The Muon g-2 experiment reminds us that not even the laws of physics are beyond question.

Gareth Sturdy

Topics Science & Tech USA

Humanity is on the verge of rolling back the clouds of mystery surrounding the universe, following the study of a subatomic particle’s stubborn refusal to behave as expected.

Researchers on the Muon g-2 experiment, at the United States Fermi National Accelerator Laboratory outside Chicago, have published results which significantly challenge the model of particle physics accepted for almost 70 years. The findings may also provide a solution to the problem of ‘dark matter’ or could even be the first evidence of a previously unknown force of nature.

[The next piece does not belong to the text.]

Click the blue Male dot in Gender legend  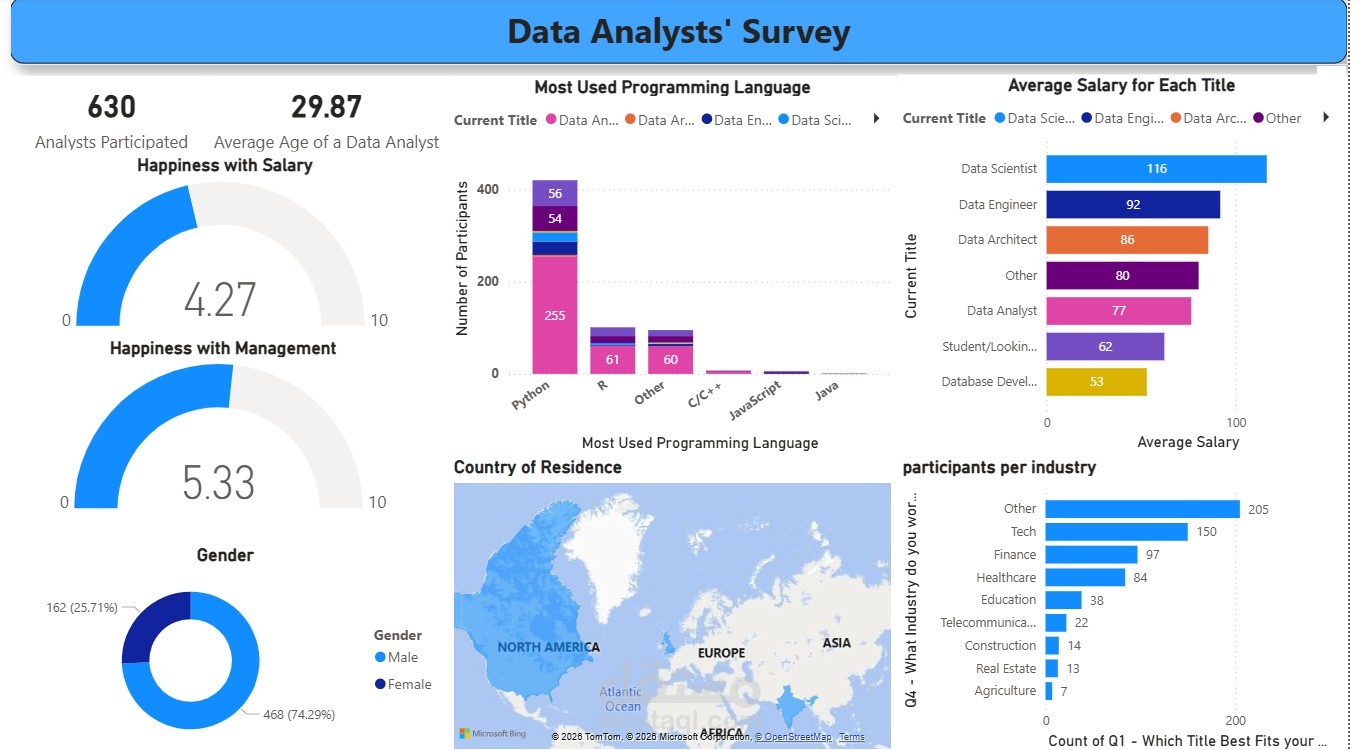[382, 657]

The g-2 experiment analyses the behaviour of ‘muons’. These are one of only 17 kinds of elementary particle – the fundamental building blocks of the universe which are not made up of smaller entities. The elementary particles were the first fragments spat out by the Big Bang 13.8 billion years ago. It was the interactions between them which created literally everything else.

Muons belong to a sub-group of these basic units, called leptons. This is the family which also includes the familiar electron. In fact, muons are almost identical to electrons, only they are 207 times heavier. This is a key reason why we don’t find muons inside ordinary atoms. They are exotic, and so scrutinising them is particularly tricky.

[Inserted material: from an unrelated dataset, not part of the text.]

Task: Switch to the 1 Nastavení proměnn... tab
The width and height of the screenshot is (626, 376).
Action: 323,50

Almost 100,000 muons will fly through you while you read this, raining down when cosmic rays from deep space slam into the Earth’s upper atmosphere. However, we don’t notice the muons at all because they are travelling close to the speed of light. Physicists have to search for them at the bottom of deep mines, such as in the EMMA experiment in Finland, where 80 metres of rock acts as a muon filter. The other way to study muons is to artificially produce them in particle colliders, such as the Fermilab.

Muons can be thought of as spinning magnets. Put them in a magnetic field and they will wobble. The best current particle theory, known as the Standard Model, predicts the rate of this ‘magnetic dipole moment’, to give the wobble its technical name.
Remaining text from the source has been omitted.